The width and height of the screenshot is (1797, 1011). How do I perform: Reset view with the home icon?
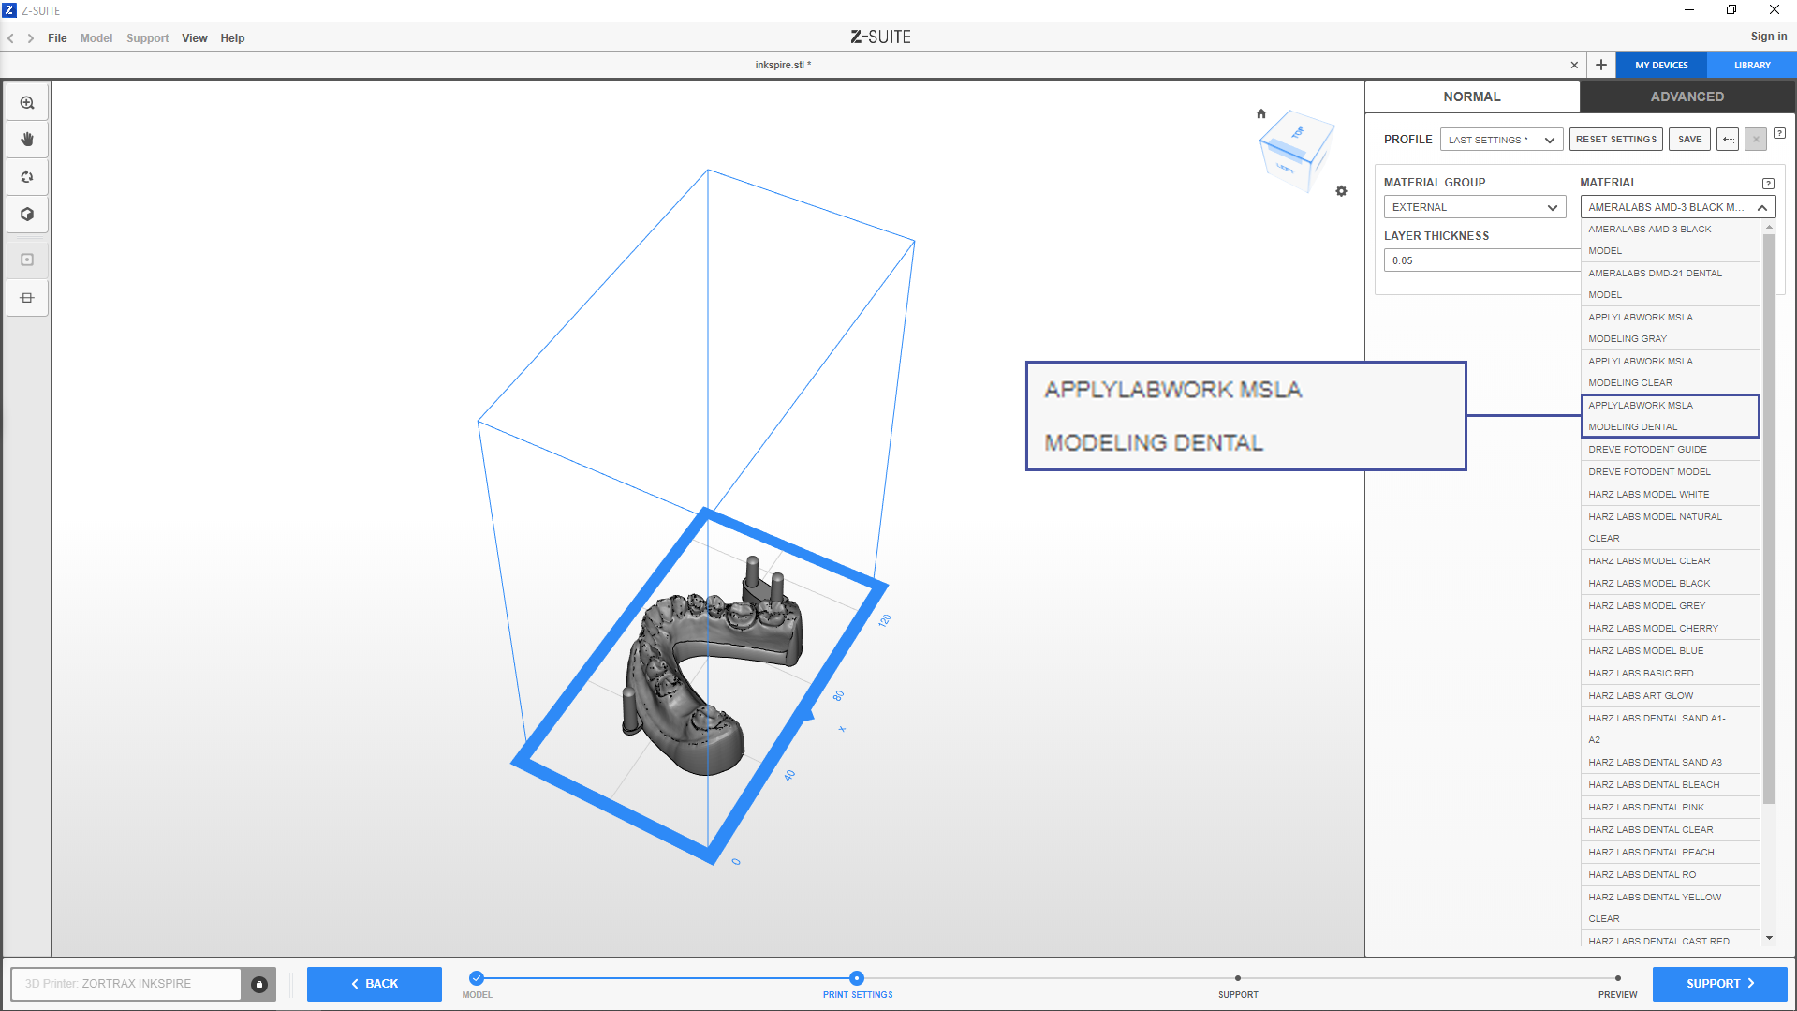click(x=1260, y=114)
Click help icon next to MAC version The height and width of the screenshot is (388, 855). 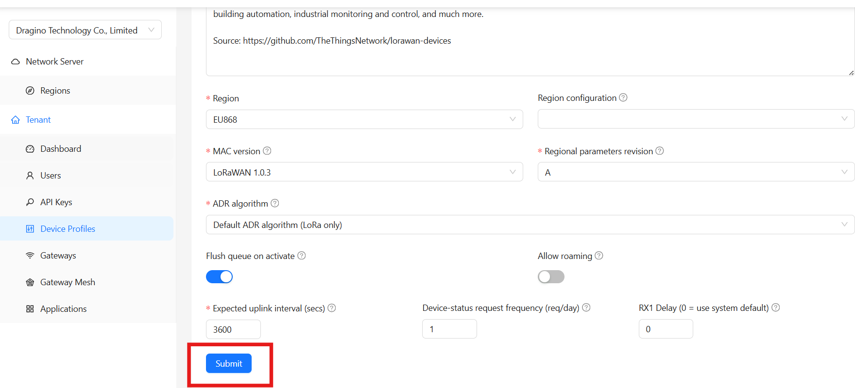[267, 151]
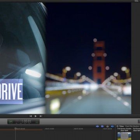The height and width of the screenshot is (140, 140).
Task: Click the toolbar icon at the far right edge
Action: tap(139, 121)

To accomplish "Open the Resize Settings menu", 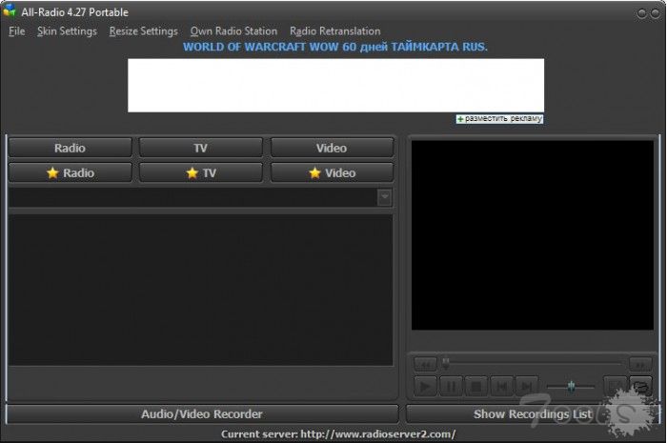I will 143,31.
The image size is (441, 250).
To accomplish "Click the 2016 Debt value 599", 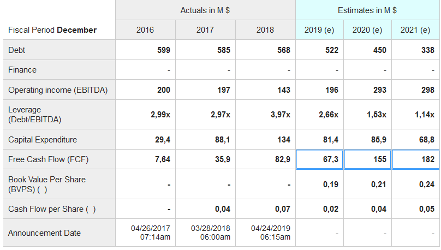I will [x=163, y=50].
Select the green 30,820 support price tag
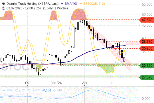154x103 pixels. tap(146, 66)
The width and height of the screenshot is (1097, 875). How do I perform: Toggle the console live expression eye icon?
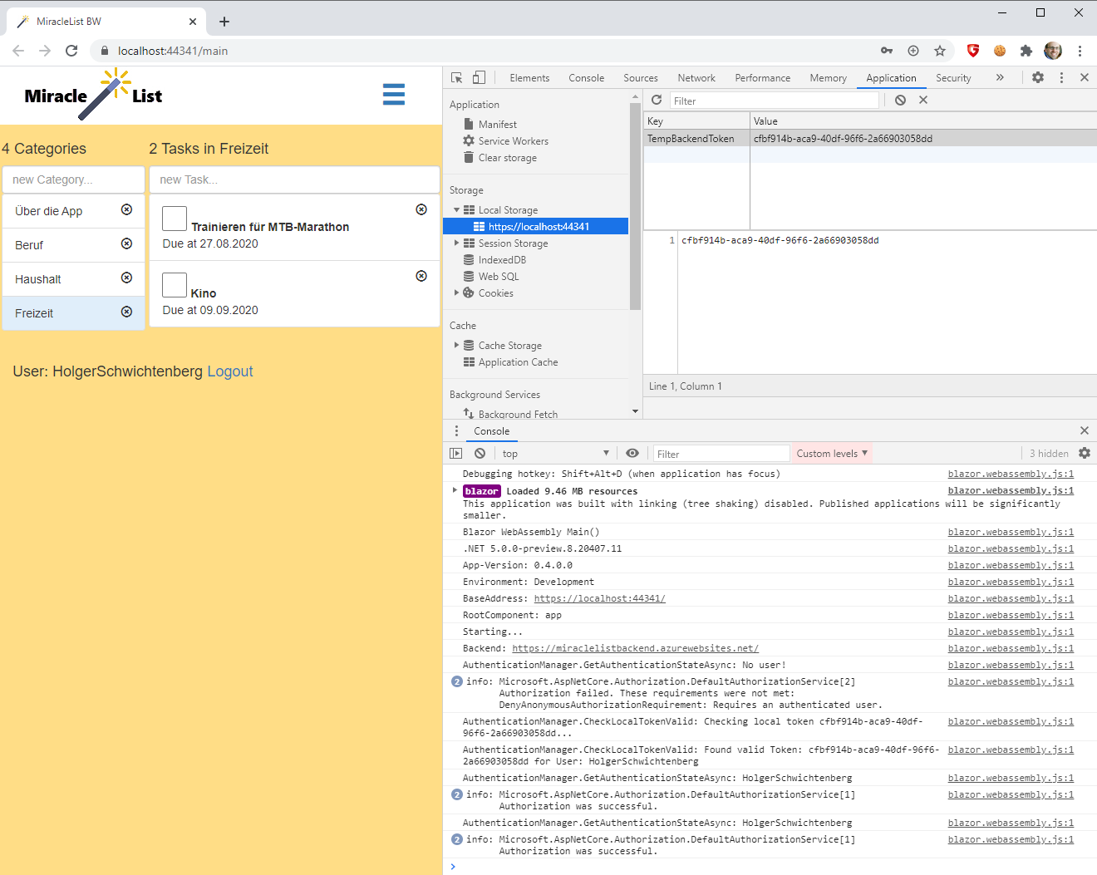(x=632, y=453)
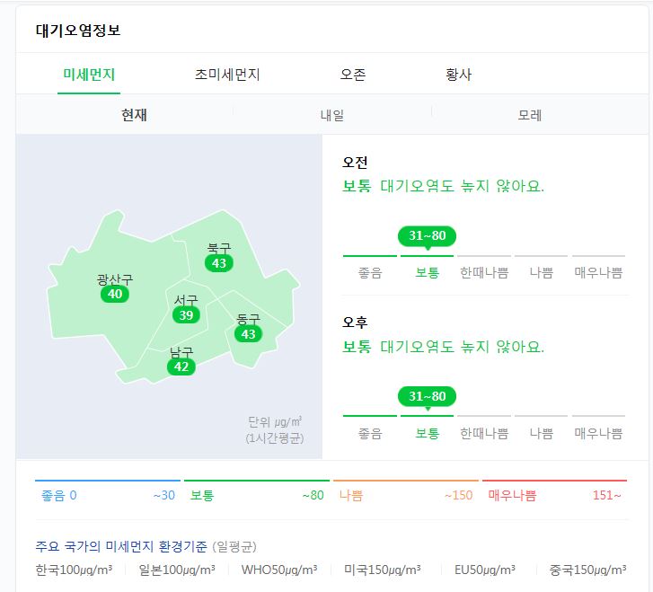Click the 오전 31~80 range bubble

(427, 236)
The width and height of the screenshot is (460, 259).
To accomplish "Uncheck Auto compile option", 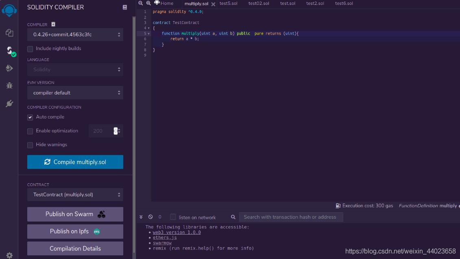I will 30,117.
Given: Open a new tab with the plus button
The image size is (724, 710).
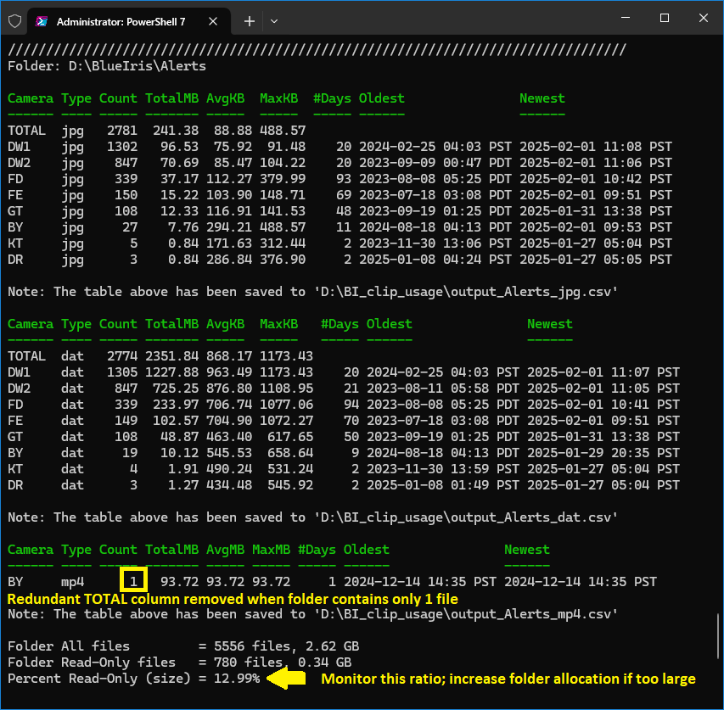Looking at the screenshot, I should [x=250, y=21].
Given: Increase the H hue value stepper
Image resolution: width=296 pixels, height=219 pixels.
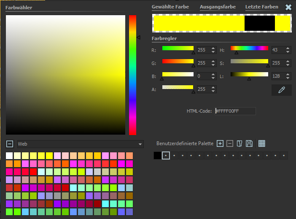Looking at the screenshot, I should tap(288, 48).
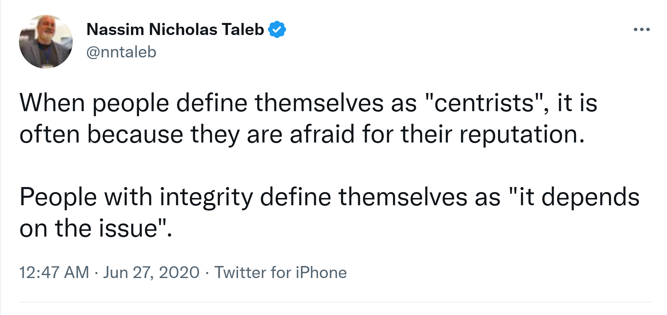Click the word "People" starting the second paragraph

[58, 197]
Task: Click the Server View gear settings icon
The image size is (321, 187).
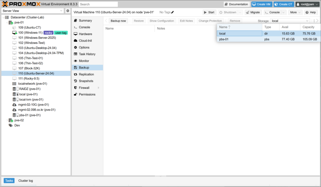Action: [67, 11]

★ ★ ★ ★ ★

### Assignment:
The lines from the one containing "Image resolution: width=296" to the last line of the records, both included: print exactly those and nothing else, leaving out any pictures.

### Exercise output:
Image resolution: width=296 pixels, height=219 pixels.
Looking at the screenshot, I should tap(288, 48).
Click the word "People" starting the second paragraph

[58, 197]
Task: Click the Server View gear settings icon
The image size is (321, 187).
Action: [67, 11]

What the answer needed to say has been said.